* [Records for processing]
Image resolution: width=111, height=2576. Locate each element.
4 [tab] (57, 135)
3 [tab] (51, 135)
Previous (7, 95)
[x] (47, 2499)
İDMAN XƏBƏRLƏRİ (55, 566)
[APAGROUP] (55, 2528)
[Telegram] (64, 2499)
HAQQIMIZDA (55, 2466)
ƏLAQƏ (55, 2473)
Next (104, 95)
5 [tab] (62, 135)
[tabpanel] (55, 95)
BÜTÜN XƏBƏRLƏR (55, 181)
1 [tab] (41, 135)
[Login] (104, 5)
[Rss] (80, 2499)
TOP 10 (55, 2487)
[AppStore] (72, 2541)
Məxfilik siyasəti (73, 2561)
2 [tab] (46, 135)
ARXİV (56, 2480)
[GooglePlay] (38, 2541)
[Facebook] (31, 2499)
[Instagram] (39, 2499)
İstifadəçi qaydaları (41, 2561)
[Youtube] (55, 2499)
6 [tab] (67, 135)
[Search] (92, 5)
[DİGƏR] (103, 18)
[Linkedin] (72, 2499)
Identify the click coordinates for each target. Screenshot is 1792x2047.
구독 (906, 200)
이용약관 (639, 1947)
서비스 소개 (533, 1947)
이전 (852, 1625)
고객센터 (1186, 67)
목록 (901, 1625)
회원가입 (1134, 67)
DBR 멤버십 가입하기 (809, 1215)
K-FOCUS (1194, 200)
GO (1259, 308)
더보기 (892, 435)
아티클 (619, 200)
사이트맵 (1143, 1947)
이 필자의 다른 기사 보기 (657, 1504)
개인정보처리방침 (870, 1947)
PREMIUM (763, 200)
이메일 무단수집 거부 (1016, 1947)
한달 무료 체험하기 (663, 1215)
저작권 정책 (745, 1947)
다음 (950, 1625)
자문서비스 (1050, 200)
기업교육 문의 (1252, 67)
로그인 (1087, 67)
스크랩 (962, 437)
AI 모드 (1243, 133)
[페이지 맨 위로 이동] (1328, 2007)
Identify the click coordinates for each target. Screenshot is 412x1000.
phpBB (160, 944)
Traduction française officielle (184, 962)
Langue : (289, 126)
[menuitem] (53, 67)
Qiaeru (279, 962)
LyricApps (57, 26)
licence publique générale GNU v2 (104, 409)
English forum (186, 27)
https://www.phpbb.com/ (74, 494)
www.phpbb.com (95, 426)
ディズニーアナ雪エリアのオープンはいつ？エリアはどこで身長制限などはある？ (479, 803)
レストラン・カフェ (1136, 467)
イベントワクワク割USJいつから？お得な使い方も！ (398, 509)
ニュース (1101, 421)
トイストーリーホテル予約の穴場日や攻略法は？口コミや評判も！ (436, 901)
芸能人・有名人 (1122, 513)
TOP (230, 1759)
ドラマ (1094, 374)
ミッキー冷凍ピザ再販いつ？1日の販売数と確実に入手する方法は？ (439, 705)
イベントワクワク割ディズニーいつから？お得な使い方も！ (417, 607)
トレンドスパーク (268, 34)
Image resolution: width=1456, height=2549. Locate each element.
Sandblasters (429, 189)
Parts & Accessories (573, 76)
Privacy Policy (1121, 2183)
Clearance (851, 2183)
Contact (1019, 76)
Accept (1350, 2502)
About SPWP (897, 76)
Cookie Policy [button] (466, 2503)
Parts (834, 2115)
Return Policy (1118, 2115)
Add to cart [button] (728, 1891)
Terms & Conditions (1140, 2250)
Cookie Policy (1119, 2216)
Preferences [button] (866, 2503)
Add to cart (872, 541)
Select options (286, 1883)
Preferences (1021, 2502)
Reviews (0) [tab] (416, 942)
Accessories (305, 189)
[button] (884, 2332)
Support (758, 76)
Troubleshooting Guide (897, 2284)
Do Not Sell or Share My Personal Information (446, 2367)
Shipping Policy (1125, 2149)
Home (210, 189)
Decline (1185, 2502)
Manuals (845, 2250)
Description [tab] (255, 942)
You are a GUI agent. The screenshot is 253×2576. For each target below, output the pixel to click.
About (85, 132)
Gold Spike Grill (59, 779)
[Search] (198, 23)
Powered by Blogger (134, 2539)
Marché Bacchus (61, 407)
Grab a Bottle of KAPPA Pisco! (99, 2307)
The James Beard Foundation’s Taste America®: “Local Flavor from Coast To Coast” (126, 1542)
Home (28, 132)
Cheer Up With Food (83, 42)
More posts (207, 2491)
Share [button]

* [Work to complete] Your task is to output exactly the lines running from the one with "이 필자의 다른 기사 보기 (657, 1504)" through the final line of the material above, with both ends included.

* [Answer area]
이 필자의 다른 기사 보기 (657, 1504)
개인정보처리방침 (870, 1947)
PREMIUM (763, 200)
이메일 무단수집 거부 (1016, 1947)
한달 무료 체험하기 (663, 1215)
저작권 정책 (745, 1947)
다음 (950, 1625)
자문서비스 (1050, 200)
기업교육 문의 (1252, 67)
로그인 (1087, 67)
스크랩 (962, 437)
AI 모드 (1243, 133)
[페이지 맨 위로 이동] (1328, 2007)
Identify the click coordinates for each target. Screenshot is 412x1000.
phpBB (160, 944)
Traduction française officielle (184, 962)
Langue : (289, 126)
[menuitem] (53, 67)
Qiaeru (279, 962)
LyricApps (57, 26)
licence publique générale GNU v2 (104, 409)
English forum (186, 27)
https://www.phpbb.com/ (74, 494)
www.phpbb.com (95, 426)
ディズニーアナ雪エリアのオープンはいつ？エリアはどこで身長制限などはある？ (479, 803)
レストラン・カフェ (1136, 467)
イベントワクワク割USJいつから？お得な使い方も！ (398, 509)
ニュース (1101, 421)
トイストーリーホテル予約の穴場日や攻略法は？口コミや評判も！ (436, 901)
芸能人・有名人 (1122, 513)
TOP (230, 1759)
ドラマ (1094, 374)
ミッキー冷凍ピザ再販いつ？1日の販売数と確実に入手する方法は？ (439, 705)
イベントワクワク割ディズニーいつから？お得な使い方も！ (417, 607)
トレンドスパーク (268, 34)
Image resolution: width=1456, height=2549. Locate each element.
Sandblasters (429, 189)
Parts & Accessories (573, 76)
Privacy Policy (1121, 2183)
Clearance (851, 2183)
Contact (1019, 76)
Accept (1350, 2502)
About SPWP (897, 76)
Cookie Policy [button] (466, 2503)
Parts (834, 2115)
Return Policy (1118, 2115)
Add to cart [button] (728, 1891)
Terms & Conditions (1140, 2250)
Cookie Policy (1119, 2216)
Preferences [button] (866, 2503)
Add to cart (872, 541)
Select options (286, 1883)
Preferences (1021, 2502)
Reviews (0) [tab] (416, 942)
Accessories (305, 189)
[button] (884, 2332)
Support (758, 76)
Troubleshooting Guide (897, 2284)
Do Not Sell or Share My Personal Information (446, 2367)
Shipping Policy (1125, 2149)
Home (210, 189)
Decline (1185, 2502)
Manuals (845, 2250)
Description [tab] (255, 942)
You are a GUI agent. The screenshot is 253×2576. For each target below, output the pixel to click.
About (85, 132)
Gold Spike Grill (59, 779)
[Search] (198, 23)
Powered by Blogger (134, 2539)
Marché Bacchus (61, 407)
Grab a Bottle of KAPPA Pisco! (99, 2307)
The James Beard Foundation’s Taste America®: “Local Flavor from Coast To Coast” (126, 1542)
Home (28, 132)
Cheer Up With Food (83, 42)
More posts (207, 2491)
Share [button]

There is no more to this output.